Weiter heißt es im Eckpapier: „Wir werden auf Grundlage eines transparenten, unbürokratischen Punktesystems eine Chancenkarte zur Arbeitsplatzsuche einführen.“ Auswahlkriterien innerhalb des Punktesystems sind unter anderem Qualifikation, Sprachkenntnisse, Berufserfahrung, Deutschlandbezug und Alter. Man ist bestrebt, Deutschland attraktiver für ausländische Fachkräfte zu machen.
Darüber hinaus soll auch die Möglichkeit gegeben werden, den Berufsabschluss – sofern man sich noch in einer Ausbildung befindet – auch künftig in Deutschland machen zu können und die Jobsuche zu vereinfachen. „Dass wir ein demografisches Problem bekommen werden, wissen wir seit Jahren, aber es wurde nicht genug unternommen“, teilte Robert Habeck (Grüne) mit.

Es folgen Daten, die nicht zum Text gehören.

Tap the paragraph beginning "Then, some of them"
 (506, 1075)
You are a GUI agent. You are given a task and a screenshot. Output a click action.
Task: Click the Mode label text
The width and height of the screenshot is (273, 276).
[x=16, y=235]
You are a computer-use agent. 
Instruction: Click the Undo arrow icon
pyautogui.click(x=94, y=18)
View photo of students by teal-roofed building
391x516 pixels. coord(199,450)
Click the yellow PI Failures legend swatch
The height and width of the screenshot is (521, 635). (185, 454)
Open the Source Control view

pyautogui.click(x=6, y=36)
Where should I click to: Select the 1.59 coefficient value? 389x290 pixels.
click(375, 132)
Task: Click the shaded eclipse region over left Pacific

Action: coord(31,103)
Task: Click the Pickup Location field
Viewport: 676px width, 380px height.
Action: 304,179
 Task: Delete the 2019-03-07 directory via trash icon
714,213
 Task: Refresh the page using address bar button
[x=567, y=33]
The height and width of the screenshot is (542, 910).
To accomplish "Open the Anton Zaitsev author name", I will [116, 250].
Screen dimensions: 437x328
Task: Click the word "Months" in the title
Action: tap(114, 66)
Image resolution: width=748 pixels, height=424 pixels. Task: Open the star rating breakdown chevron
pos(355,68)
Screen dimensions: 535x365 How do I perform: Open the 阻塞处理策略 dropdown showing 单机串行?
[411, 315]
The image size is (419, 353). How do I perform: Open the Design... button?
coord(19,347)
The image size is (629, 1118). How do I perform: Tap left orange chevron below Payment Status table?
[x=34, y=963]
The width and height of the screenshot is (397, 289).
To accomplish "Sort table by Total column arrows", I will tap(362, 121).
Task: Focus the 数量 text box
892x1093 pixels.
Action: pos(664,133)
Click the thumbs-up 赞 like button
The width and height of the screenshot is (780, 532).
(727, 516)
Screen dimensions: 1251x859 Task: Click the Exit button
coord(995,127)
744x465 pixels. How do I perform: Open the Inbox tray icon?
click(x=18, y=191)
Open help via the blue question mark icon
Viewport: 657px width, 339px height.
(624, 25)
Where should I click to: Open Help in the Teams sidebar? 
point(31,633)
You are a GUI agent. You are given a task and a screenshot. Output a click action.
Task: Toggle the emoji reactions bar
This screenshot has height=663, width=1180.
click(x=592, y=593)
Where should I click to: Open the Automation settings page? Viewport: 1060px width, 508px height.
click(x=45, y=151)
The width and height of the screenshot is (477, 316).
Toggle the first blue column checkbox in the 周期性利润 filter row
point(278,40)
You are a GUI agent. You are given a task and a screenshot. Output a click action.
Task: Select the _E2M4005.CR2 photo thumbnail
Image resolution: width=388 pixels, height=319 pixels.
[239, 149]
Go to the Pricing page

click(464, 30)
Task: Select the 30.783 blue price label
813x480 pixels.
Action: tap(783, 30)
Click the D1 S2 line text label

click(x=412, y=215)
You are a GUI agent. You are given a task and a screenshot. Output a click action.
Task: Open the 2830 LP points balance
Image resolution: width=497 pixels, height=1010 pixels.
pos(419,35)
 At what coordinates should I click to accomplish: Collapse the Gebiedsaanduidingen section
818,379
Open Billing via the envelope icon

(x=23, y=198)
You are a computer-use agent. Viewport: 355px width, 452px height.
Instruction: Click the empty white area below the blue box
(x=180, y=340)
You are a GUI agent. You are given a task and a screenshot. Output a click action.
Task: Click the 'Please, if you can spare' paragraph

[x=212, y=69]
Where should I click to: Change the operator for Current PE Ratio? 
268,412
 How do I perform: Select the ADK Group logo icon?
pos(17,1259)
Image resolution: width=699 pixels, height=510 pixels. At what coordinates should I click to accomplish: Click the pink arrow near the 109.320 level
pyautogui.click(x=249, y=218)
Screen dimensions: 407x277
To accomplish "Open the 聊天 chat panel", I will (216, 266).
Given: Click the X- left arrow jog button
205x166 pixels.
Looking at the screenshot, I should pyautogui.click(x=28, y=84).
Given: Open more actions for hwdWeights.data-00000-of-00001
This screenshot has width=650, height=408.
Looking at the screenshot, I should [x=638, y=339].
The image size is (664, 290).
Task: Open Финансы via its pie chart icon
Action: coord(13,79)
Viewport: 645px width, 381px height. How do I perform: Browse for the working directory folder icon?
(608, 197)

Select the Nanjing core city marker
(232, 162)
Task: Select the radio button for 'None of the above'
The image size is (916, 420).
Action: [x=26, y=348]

Die Pläne für eine neue Fachkräfteeinwanderung und ein neues Gesetz sind ein wichtiger Schritt in die richtige Richtung und seien längst „überfällig“ gewesen, sagt Bildungsministerin Bettina Stark-Watzinger (FDP).
Fachkräfteeinwanderungsgesetz 2020 bislang wirkungslos
Das bereits im März 2020 in Kraft getretene Fachkräfteeinwanderungsgesetz sei bisher nicht überall erfolgsversprechend gewesen. Durch die Zuwanderung von insgesamt 1,9 Millionen Arbeitskräften im Jahr 2021 (Quelle: Statistik des Statistischen Bundesamtes, Ausländerregister) wird zwar ein großer Teil des Mangels aufgefangen, aber nicht in allen Branchen ist der Mangel an Fachkräften zu decken.
Vor allem das Gesundheitswesen beschäftigt bereits tausende Migranten/-innen. Trotz allem bedarf es einer besseren Anwerbung, um auch auf lange Sicht einen Fachkräftemangel in dieser Branche beseitigen zu können.
Als Hürden der arbeitsmarktorientierten Zuwanderung sind lange Wartezeiten auf eine Arbeitserlaubnis oder ein Visum oder aufwändige Anerkennungsverfahren des Bundes, die erst nach bis zu acht Jahren die Erlaubnis für einen dauerhaften Aufenthalt in Deutschland erteilen, zu nennen. Hierdurch hemmt man viele qualifizierte Fachkräfte, nach Deutschland einzuwandern. Die Dringlichkeit einer besseren Einwanderungspolitik wurde bereits betont – das neue Gesetz mit Punktesystem kann sich womöglich als wirkungsvoller erweisen und den Fachkräftemangel besiegen.